Diese Möchtegerns mit ihren Extra-für-Thailand-Dreadlockpussis trifft sich als erstes an einem Ort: Khosan Road. Aber dazu später mehr…

Vorbereitungen

Wie plant man eine Reise, um die Scheißleute anzutreffen? Denke wie ein Schaf! Genau, wie ein Herdentier! Also besorge ich mir als erstes einen Reiseführer für Idioten. Dutzend Reiseführer gibt es da zu kaufen. Da ich mich nicht mit allen eindecken will, bediene ich mich den Information aus Internetforen. Mann, was da für eine Pampe zusammengedichtet wird. Ich könnte das Kotzen bekommen. Aber ich darf nicht so schnell aufgeben!

Am Ende entscheide ich mich dann für zwei Reiseführer. Den von Stefan Loose und die deutsche Ausgabe vom Lonley Planet. Warum? Ich habe eine Liste angelegt, welche Reiseführer von Wem empfohlen werden. Dann die weiteren Forenbeiträge der Empfehlenden ausgespäht. Am Ende gab es zwei Sieger: Den für die Guten (Loose) und den für die Scheißleute (Lonley Planet). Falls Du jetzt nicht weißt, ob Du ein Guter oder ein Beschissener bist, dann lies meine Checkliste zur Auswahl des für Dich passenden Reiseführers

Also lese ich beide Thailand-Anleitungen von Anfang bis Ende. Mir wird immer deutlicher, dass ich in beide mitnehmen muss. Falls ich kurz vorm Abgrund stehe, hole ich den Loose und somit meine Erlösung raus.

Loose! Rette mich! werde ich dann aufschreien.
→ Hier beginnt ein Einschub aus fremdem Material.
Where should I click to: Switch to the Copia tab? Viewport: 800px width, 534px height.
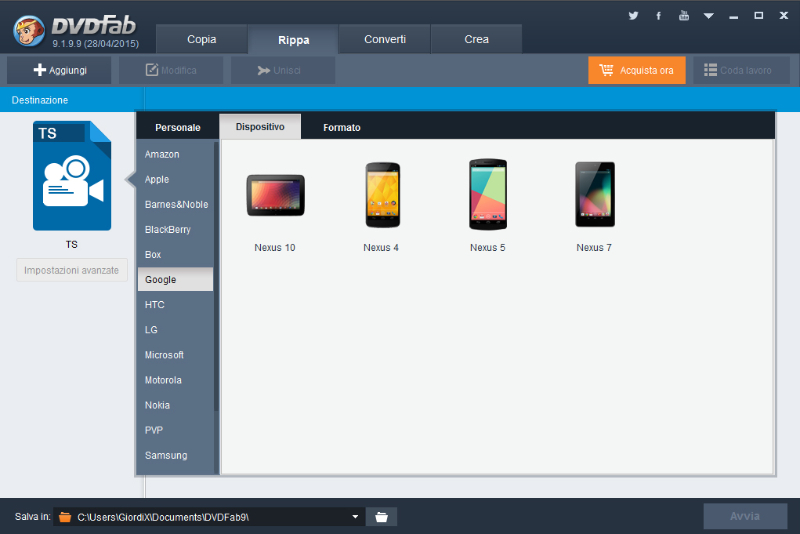201,39
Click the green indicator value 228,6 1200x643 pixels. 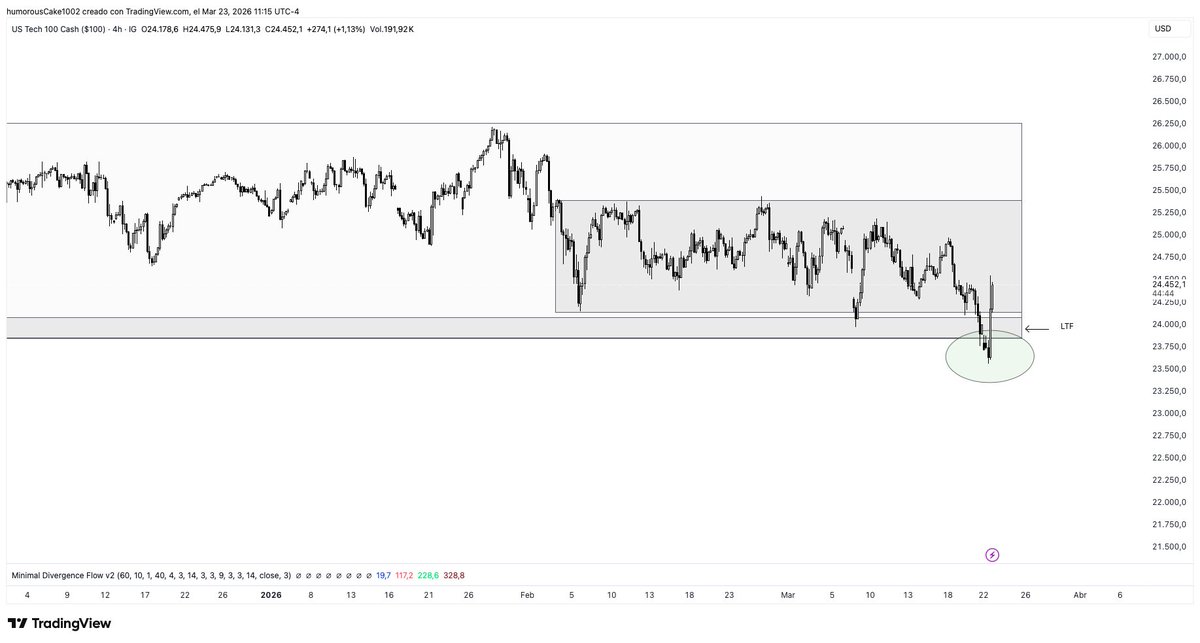coord(429,575)
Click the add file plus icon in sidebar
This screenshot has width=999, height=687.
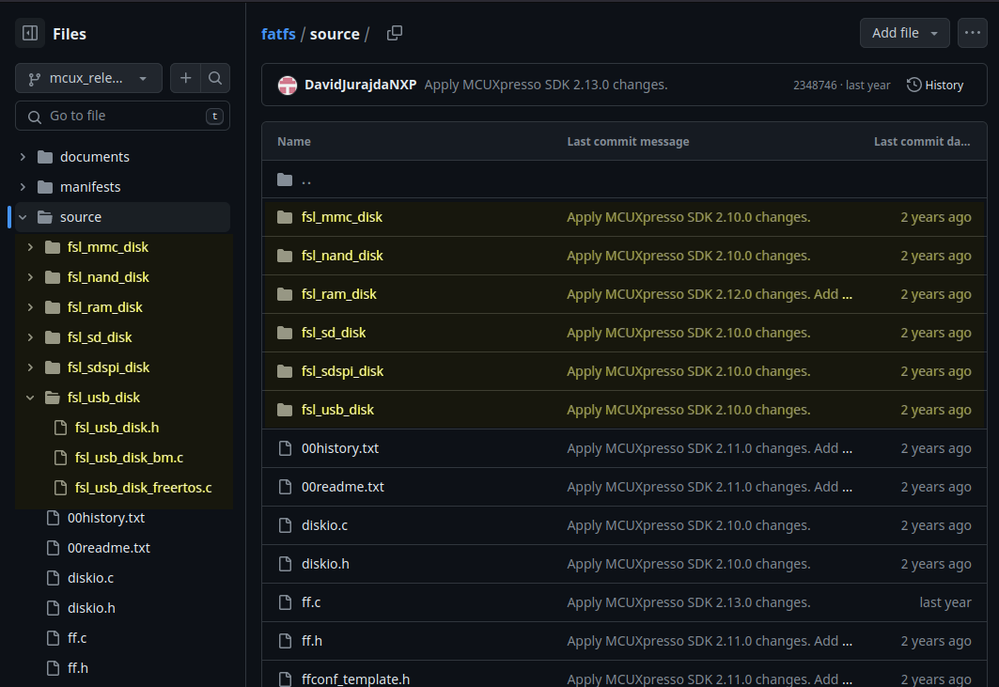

Wie kann man bei Einheimischen punkten? Lerne einige Brocken der Sprache! Auf der Suche bin ich auf Thaikurs.de gestoßen. Sehr nett aufgebauter Sprachkurs mit einzelnen Lektionen. Ein Typ spricht auf Deutsch seine Frau übersetzt auf Thai. Abgesehen von der gewöhnungsbedürftigen Tonlage des Typen, ist der Kurs zu empfehlen.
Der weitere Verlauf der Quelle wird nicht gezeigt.